**Collected data:**

_ _ _ _ _ _ _

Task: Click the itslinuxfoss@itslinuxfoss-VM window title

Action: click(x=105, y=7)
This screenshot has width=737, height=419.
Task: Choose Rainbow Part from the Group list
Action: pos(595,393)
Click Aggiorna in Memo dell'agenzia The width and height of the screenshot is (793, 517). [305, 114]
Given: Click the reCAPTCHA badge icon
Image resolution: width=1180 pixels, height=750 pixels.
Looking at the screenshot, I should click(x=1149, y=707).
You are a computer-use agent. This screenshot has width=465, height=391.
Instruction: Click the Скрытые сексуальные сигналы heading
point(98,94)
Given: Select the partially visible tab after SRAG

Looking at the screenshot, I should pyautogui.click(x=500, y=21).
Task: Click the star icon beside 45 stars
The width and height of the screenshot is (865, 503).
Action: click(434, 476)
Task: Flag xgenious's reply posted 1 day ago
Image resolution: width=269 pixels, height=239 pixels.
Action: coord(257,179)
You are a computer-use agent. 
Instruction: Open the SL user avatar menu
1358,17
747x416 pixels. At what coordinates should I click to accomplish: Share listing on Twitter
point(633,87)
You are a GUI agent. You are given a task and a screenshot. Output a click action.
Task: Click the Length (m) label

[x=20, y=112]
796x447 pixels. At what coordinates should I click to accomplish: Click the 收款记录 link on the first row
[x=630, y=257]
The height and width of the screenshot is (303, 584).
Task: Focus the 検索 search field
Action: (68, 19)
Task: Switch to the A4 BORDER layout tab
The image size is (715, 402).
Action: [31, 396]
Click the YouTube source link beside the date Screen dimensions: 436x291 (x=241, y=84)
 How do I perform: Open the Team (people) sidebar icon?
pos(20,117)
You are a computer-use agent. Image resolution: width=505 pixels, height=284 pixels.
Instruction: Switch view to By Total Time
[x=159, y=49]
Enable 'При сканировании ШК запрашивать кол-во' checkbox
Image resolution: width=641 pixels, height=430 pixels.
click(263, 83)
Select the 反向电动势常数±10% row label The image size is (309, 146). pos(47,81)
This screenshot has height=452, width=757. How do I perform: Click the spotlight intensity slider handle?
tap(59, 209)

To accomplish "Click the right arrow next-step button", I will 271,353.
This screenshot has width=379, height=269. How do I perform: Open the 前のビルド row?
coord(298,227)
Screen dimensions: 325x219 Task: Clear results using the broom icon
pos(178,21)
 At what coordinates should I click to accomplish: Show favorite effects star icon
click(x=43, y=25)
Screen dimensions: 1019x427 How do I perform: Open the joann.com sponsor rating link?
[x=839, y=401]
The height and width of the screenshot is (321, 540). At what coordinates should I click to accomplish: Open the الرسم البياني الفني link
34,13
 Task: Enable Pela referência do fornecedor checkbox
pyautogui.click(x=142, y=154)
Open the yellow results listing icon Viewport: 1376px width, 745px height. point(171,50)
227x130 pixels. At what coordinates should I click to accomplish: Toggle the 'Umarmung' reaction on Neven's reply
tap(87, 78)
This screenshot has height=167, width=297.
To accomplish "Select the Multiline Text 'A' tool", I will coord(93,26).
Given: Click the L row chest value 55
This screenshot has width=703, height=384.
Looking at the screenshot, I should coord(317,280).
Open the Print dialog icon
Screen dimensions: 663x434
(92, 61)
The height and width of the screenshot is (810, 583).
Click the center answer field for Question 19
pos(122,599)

_ _ _ _ _ _ _

**Exercise:** Set down all of the data above, word for word.

**Solved exercise:**
Task: Click the itslinuxfoss@itslinuxfoss-VM window title

Action: click(x=105, y=7)
This screenshot has width=737, height=419.
Task: Choose Rainbow Part from the Group list
Action: pos(595,393)
Click Aggiorna in Memo dell'agenzia The width and height of the screenshot is (793, 517). [305, 114]
Given: Click the reCAPTCHA badge icon
Image resolution: width=1180 pixels, height=750 pixels.
Looking at the screenshot, I should click(x=1149, y=707).
You are a computer-use agent. This screenshot has width=465, height=391.
Instruction: Click the Скрытые сексуальные сигналы heading
point(98,94)
Given: Select the partially visible tab after SRAG

Looking at the screenshot, I should pyautogui.click(x=500, y=21).
Task: Click the star icon beside 45 stars
The width and height of the screenshot is (865, 503).
Action: click(434, 476)
Task: Flag xgenious's reply posted 1 day ago
Image resolution: width=269 pixels, height=239 pixels.
Action: coord(257,179)
You are a computer-use agent. 
Instruction: Open the SL user avatar menu
1358,17
747x416 pixels. At what coordinates should I click to accomplish: Share listing on Twitter
point(633,87)
You are a GUI agent. You are given a task and a screenshot. Output a click action.
Task: Click the Length (m) label

[x=20, y=112]
796x447 pixels. At what coordinates should I click to accomplish: Click the 收款记录 link on the first row
[x=630, y=257]
The height and width of the screenshot is (303, 584).
Task: Focus the 検索 search field
Action: (68, 19)
Task: Switch to the A4 BORDER layout tab
The image size is (715, 402).
Action: [31, 396]
Click the YouTube source link beside the date Screen dimensions: 436x291 (x=241, y=84)
 How do I perform: Open the Team (people) sidebar icon?
pos(20,117)
You are a computer-use agent. Image resolution: width=505 pixels, height=284 pixels.
Instruction: Switch view to By Total Time
[x=159, y=49]
Enable 'При сканировании ШК запрашивать кол-во' checkbox
Image resolution: width=641 pixels, height=430 pixels.
click(263, 83)
Select the 反向电动势常数±10% row label The image size is (309, 146). pos(47,81)
This screenshot has height=452, width=757. How do I perform: Click the spotlight intensity slider handle?
tap(59, 209)

To accomplish "Click the right arrow next-step button", I will 271,353.
This screenshot has width=379, height=269. How do I perform: Open the 前のビルド row?
coord(298,227)
Screen dimensions: 325x219 Task: Clear results using the broom icon
pos(178,21)
 At what coordinates should I click to accomplish: Show favorite effects star icon
click(x=43, y=25)
Screen dimensions: 1019x427 How do I perform: Open the joann.com sponsor rating link?
[x=839, y=401]
The height and width of the screenshot is (321, 540). At what coordinates should I click to accomplish: Open the الرسم البياني الفني link
34,13
 Task: Enable Pela referência do fornecedor checkbox
pyautogui.click(x=142, y=154)
Open the yellow results listing icon Viewport: 1376px width, 745px height. point(171,50)
227x130 pixels. At what coordinates should I click to accomplish: Toggle the 'Umarmung' reaction on Neven's reply
tap(87, 78)
This screenshot has height=167, width=297.
To accomplish "Select the Multiline Text 'A' tool", I will coord(93,26).
Given: Click the L row chest value 55
This screenshot has width=703, height=384.
Looking at the screenshot, I should coord(317,280).
Open the Print dialog icon
Screen dimensions: 663x434
(92, 61)
The height and width of the screenshot is (810, 583).
Click the center answer field for Question 19
pos(122,599)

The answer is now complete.